Pixel coordinate grounding data:
--------

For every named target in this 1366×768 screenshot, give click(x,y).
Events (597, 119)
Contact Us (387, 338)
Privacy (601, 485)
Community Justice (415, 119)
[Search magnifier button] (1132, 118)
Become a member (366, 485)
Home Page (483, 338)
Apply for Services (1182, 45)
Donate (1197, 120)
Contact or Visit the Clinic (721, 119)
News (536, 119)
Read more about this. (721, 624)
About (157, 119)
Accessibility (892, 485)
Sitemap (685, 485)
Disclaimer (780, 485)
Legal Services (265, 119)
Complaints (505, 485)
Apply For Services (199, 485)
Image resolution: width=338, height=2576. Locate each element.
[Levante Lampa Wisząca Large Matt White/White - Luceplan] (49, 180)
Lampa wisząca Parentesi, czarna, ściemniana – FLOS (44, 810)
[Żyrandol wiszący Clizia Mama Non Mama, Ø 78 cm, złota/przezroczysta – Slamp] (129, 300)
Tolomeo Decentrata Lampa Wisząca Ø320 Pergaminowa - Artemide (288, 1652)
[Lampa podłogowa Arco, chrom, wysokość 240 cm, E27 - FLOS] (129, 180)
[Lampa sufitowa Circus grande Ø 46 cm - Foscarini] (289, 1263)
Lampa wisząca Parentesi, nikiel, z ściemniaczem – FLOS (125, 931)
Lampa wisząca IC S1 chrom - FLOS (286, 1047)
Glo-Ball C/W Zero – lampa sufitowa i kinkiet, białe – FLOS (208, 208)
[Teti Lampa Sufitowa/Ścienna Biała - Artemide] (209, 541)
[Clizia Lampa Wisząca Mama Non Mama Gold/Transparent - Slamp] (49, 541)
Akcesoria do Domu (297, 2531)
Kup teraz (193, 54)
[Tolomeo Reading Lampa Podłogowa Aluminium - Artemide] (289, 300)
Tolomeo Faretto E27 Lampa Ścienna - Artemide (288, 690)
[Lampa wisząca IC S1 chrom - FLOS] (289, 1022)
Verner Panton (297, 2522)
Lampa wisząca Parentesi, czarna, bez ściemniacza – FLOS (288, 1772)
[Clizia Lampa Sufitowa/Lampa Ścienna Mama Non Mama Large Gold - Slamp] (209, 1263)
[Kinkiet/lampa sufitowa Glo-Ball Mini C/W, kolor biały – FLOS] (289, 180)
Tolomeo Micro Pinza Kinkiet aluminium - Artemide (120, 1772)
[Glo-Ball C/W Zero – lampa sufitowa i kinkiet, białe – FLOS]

--------

Work to be completed: Among the lines above, please find those with "Parentesi" and copy them.

Answer to the problem:
Lampa wisząca Parentesi, czarna, ściemniana – FLOS (44, 810)
Lampa wisząca Parentesi, nikiel, z ściemniaczem – FLOS (125, 931)
Lampa wisząca Parentesi, czarna, bez ściemniacza – FLOS (288, 1772)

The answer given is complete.